7. “I don’t think the Fed is dumb enough to do that,” Rep. Patrick McHenry, R-NC
The chair of the House Financial Services Committee is demanding a withdrawal of the July 2023 the rule, rather than a re-proposal, telling the Financial Times that lawmakers would invoke the Congressional Review Act to overturn a final rule if it passes before the next U.S. president is sworn in.
“If [regulators] take the deeply political approach that Michael Barr has taken to regulatory policy, you will see the Congress and the courts severely curtail the Fed’s regulatory policy capacity,” McHenry said Monday.
The clock has been ticking ever since the Fed indicated a rewritten proposal was forthcoming.
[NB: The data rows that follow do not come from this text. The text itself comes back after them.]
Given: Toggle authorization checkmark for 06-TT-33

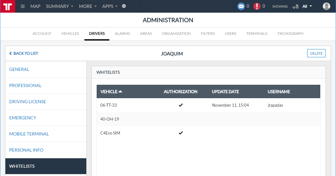Looking at the screenshot, I should [x=180, y=105].
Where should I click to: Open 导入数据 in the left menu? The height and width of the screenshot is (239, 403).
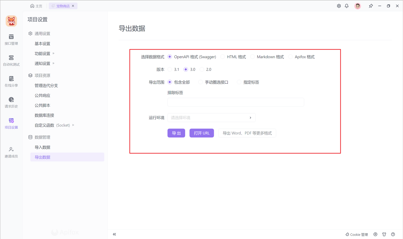[42, 147]
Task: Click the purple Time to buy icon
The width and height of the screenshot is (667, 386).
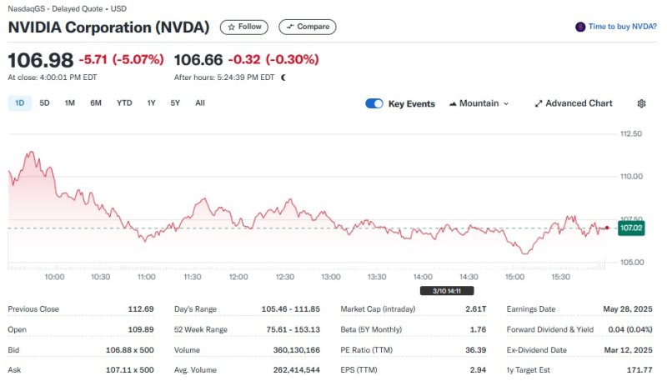Action: tap(580, 27)
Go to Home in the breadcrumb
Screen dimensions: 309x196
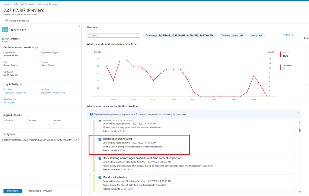(x=6, y=5)
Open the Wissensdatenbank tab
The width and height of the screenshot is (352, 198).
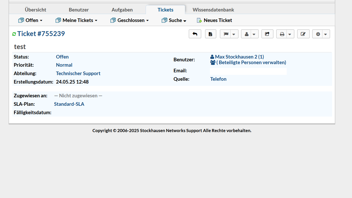tap(213, 10)
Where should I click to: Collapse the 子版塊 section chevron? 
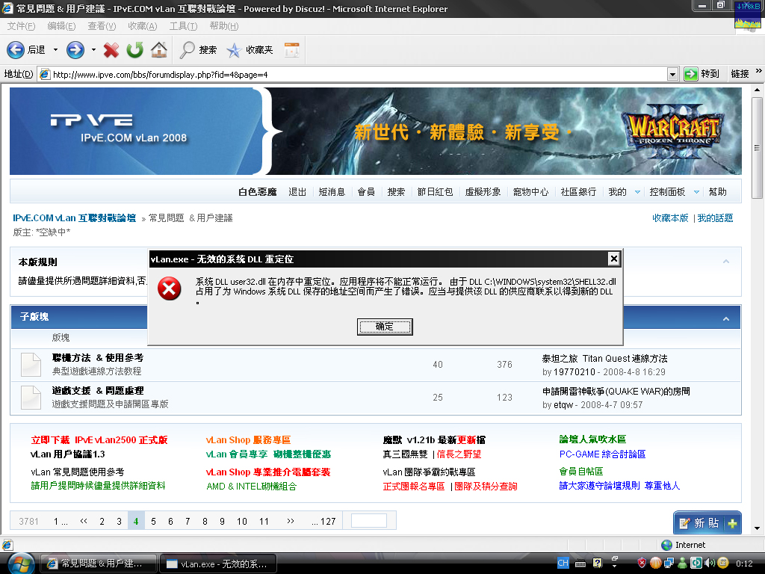click(726, 319)
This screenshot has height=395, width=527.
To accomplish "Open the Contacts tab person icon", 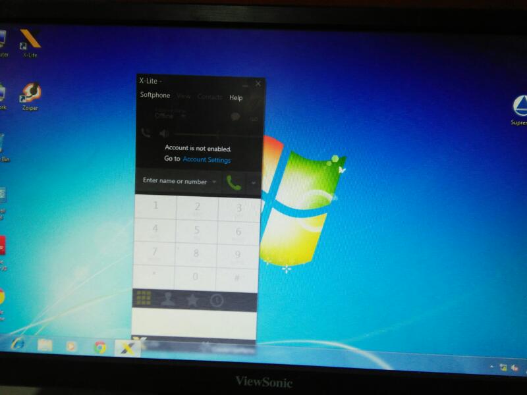I will point(168,300).
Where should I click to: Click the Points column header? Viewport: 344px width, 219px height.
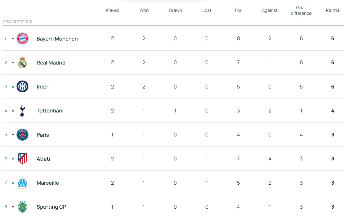(332, 10)
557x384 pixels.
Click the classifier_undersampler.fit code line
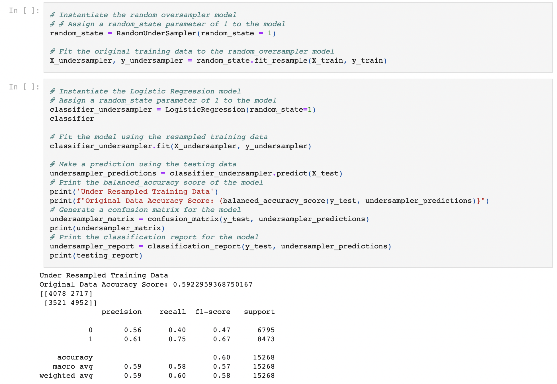[x=179, y=146]
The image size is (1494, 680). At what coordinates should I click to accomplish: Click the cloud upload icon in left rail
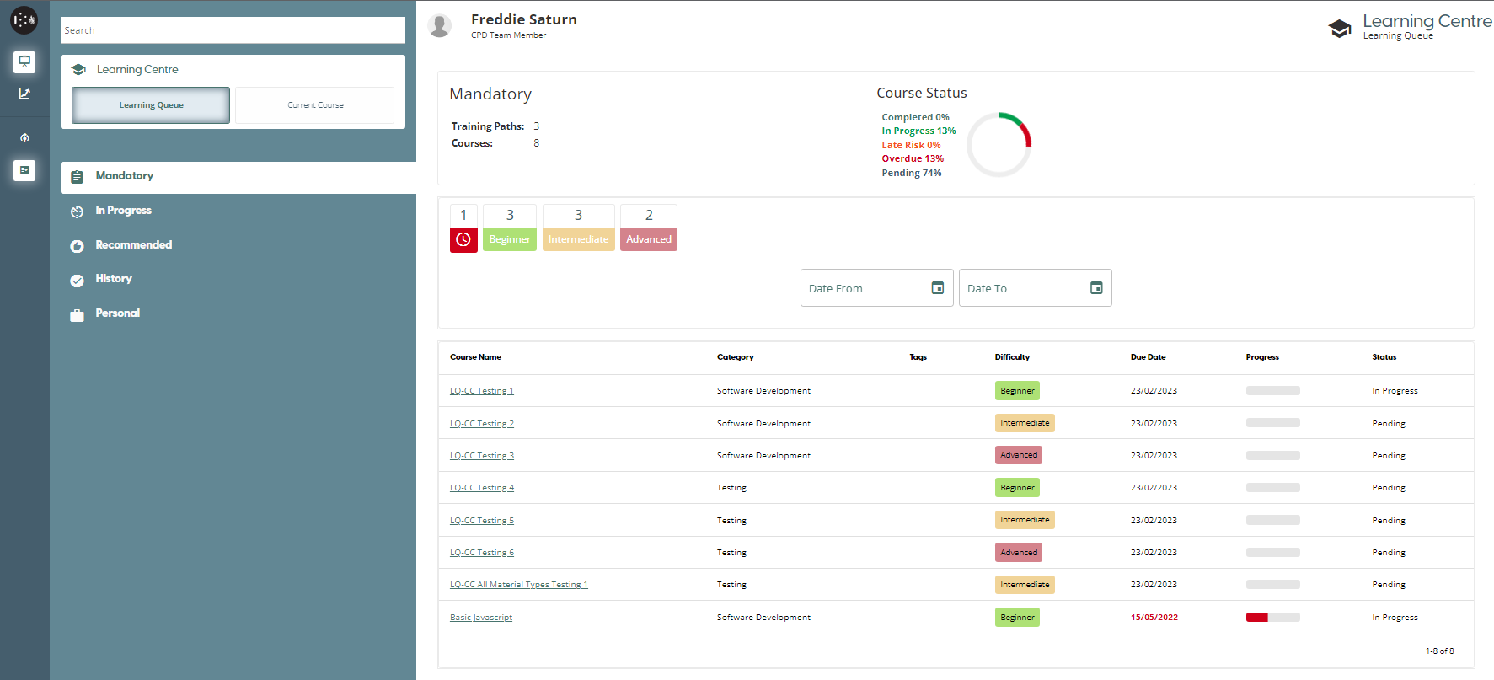point(24,137)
The nuclear option, for the proposal’s Republican opponents, has always been to attempt to yank back the rule even if its largely Democratic supporters were to get it finalized before a transfer of power at the White House in January.
If the revamped plan is released Sept. 19 and given a 60-day comment period, the earliest a rule could be finalized is Nov. 18 — though that risks criticism from opponents that new comments were not taken into account. That would mean the 60-day window for lawmakers to invoke the CRA would end Jan. 17, giving a new Congress about two weeks to launch that effort.
8. "Basel Endgame and [the proposed surcharge for global systemically important banks] will survive no matter who wins," Chris Stanley, banking industry practice lead at Moody’s
Stanley’s comment, seen by Reuters, stands out among a litany of analyst feedback. He said the timeline for the rule — so close to the election — means progress will be slow.
Raymond James analyst Ed Mills went a step further, saying a post-election finalization and subsequent legal challenges would make the rule’s future uncertain.
Ian Katz, managing director of policy research at Capital Alpha Partners, said a Basel endgame proposal “might be possible under Republican regulators, but it would look different and almost surely be easier on the banks."
9. “It is unfortunate that we are more than a year into this process and we are looking at a preview of a re-proposal that’s not yet out,” Kathryn Judge, Columbia University professor
“When we think about the overall time frame, this is not an optimal position to be in for the Federal Reserve and for the other bank regulators,” Judge told the Financial Times.